My Computing Life by Norman Sanders (1953)

Norman Sanders was in at the beginning of the computer revolution, working alongside many of the well-known figures at Cambridge University in the 1950s. He went on to work in Vancouver, Edmonton, Seattle, Trondheim, Rome as well as the UK, and the United Nations, pioneering some of the innovations we take for granted today – CAD/CAM being one of the most important.

We all know about the first two Industrial Revolutions. We learnt about them at school; steam engines, coal, cotton, telephones and all the way to factories. And we’ve also learnt about the tidal wave from the countryside to those factories and the cities that contained them and were built by them.

An invention stands a good chance of succeeding if it’s the solution to a problem. But what problem did the first computers set out to solve? The problem of doing arithmetic quickly and accurately; a problem for engineers, architects, accountants and scientists generally. But today – in 2020 – everyone around this planet has access to a computer, but they don’t appear to be terribly interested in arithmetic – school’s most detested subject. So what’s happened?

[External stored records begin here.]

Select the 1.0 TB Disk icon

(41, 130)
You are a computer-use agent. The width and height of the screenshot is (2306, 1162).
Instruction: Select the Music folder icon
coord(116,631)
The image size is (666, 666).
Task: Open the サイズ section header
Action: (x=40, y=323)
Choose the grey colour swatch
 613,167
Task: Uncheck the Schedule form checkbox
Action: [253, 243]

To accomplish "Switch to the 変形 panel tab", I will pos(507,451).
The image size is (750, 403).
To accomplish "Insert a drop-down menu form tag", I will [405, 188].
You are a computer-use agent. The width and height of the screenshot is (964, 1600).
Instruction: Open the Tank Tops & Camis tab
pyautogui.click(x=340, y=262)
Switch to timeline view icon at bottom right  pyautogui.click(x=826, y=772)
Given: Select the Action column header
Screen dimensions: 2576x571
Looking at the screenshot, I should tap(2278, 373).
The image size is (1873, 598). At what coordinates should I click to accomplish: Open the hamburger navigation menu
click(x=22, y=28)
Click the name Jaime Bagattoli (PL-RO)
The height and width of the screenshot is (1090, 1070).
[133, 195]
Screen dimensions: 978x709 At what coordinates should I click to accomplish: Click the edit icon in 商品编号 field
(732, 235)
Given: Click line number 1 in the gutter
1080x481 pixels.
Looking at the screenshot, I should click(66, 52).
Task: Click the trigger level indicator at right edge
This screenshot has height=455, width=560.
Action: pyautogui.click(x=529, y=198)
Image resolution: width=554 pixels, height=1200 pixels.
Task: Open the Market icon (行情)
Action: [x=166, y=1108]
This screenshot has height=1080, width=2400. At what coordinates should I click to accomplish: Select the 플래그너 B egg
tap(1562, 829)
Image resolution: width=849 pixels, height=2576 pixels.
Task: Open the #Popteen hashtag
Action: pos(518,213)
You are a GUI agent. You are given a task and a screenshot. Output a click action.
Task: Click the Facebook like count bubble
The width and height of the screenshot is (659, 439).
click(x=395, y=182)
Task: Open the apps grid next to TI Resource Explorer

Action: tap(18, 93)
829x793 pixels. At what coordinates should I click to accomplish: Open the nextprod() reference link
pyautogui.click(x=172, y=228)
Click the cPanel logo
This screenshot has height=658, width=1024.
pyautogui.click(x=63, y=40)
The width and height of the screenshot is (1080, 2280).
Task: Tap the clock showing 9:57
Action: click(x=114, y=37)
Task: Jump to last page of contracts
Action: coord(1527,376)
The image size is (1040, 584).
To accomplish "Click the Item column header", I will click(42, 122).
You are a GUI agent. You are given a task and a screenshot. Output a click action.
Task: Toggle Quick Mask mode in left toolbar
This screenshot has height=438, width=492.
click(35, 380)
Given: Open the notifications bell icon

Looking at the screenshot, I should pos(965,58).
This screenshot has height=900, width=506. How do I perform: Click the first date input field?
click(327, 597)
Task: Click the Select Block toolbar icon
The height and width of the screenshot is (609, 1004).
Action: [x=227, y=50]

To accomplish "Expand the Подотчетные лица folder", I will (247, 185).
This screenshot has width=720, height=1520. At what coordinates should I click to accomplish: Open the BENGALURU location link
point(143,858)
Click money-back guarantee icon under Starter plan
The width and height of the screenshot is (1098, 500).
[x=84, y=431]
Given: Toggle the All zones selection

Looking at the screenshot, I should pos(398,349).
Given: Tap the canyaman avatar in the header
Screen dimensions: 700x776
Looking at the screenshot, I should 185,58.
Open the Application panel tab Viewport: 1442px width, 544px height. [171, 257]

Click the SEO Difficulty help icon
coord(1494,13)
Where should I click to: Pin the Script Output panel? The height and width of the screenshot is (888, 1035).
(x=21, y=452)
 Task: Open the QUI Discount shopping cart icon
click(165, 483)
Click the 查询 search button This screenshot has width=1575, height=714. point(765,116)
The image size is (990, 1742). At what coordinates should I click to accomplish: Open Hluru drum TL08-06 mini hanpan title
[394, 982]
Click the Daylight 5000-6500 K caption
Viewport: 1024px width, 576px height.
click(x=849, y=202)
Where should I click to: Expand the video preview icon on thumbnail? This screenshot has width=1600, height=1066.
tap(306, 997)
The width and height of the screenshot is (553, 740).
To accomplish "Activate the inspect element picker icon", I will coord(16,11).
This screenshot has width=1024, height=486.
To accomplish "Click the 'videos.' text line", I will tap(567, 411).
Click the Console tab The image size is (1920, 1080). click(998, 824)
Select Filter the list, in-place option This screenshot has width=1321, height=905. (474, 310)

This is the third revolution, the computer Revolution. Who got it all going? Why? Where? And when – since it’s so close to us? It even sits in our pockets. How many of us have heard of Konrad Zuse, Pres Eckert, John Mauchley, Maurice Wilkes, David Wheeler – and the persona and spirit of Alan Turing and many others? And what they did?

The computer has become a force for social integration, for good or ill, and this book sets out to explain how it all got going. Norman Sanders met many of these grandees and has fascinating human tales to tell about them, as well having as insight and memories about the technology and systems of the early years.

This book is the tale of how a new specimen of humanity called a programmer, of which Norman was an early pioneer, took the invention from the lab of the engineer and put it in the pocket of Everyman.